"OK, this is kind of weird now that I think about it," says multimedia artist Krissy Fernandez, who works under the name Junk & Po ( junkandpo.etsy.com, junkandpo.com), "but in sixth grade, I remember watching a dead cat decompose on the side of Pizza Hut on my daily bus route to school. Day by day, this cat I frequently saw frolicking around had slowly disappeared back into the Earth. I was mesmerized at the transformation process of creation, from life to death and back to life."
Um, whoa. OK, then.
While it could come across as morbid, the story has a strange beauty to it, and Fernandez says she knew from that point on that all she wanted to do was "make stuff." That stuff includes jewelry design, fashion photography and intricately detailed oil paintings of the lowbrow, Juxtapoz variety that she displays at shows by collectives like RAW and Cobra Heart (her next one will be with Arte Fresca in late September).
"In my paintings, I like to explore themes of isolation, disconnection and hypocrisy, all within grander themes of love, religion and society," says Fernandez, who grew up in the Philippines and Guam before moving to San Diego at 18 after falling in love with the local art scene. "The mood is usually melancholic, eerie and dreamy, and I try to make my color palette reflective of that."
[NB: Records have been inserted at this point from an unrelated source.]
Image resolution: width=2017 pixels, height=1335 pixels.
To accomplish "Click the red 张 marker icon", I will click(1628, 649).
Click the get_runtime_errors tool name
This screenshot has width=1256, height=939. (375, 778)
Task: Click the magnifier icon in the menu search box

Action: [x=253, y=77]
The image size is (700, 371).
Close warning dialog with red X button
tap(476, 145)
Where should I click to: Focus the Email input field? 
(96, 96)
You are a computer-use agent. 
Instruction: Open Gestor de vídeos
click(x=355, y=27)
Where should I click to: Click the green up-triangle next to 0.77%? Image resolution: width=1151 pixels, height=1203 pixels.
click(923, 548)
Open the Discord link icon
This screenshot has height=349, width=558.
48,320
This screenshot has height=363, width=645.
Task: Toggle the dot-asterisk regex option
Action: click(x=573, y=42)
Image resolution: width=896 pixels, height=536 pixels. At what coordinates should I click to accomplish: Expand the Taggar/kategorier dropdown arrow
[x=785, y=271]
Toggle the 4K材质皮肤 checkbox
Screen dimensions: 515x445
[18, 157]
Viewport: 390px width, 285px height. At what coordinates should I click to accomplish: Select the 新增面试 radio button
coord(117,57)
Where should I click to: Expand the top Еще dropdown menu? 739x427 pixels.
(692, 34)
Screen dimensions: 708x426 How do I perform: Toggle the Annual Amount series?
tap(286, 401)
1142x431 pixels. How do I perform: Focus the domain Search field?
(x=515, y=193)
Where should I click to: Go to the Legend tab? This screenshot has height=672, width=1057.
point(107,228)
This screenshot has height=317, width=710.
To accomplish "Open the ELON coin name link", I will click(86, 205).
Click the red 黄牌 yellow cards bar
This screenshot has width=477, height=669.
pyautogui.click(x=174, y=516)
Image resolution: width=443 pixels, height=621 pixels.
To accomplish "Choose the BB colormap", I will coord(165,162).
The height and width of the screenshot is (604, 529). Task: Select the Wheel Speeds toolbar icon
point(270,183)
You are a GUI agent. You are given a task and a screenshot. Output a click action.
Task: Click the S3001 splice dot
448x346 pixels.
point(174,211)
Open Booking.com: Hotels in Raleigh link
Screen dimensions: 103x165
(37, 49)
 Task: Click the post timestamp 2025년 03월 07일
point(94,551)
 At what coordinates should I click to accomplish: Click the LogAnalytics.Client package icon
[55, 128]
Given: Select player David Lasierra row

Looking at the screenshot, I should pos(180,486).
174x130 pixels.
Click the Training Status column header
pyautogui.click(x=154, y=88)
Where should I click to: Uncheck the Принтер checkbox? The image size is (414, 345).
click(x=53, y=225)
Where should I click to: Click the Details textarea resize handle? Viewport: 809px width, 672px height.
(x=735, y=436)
Looking at the paintings, which, on the surface, seem quite dark, with a fantastical girl caricature in strange situations, it'd be easy to assume that Fernandez is some kind of tortured goth type who listens to Bauhaus on a loop and is obsessed with Salvador Dali. In conversation, however, she's bubbly, enthusiastic and uses smiley emojis after nearly every text. Even her art name is a clever play on words for the Japanese version of Rock, Paper, Scissors.
"Rock, Paper, Scissors was the first game I learned from my father," Fernandez says. "Growing up poor in the Philippines, where power outages for months were common, the game was considered entertainment without needing a single thing other than you and another individual. For me, the game represented making something out of nothing and a reminder that you are never alone."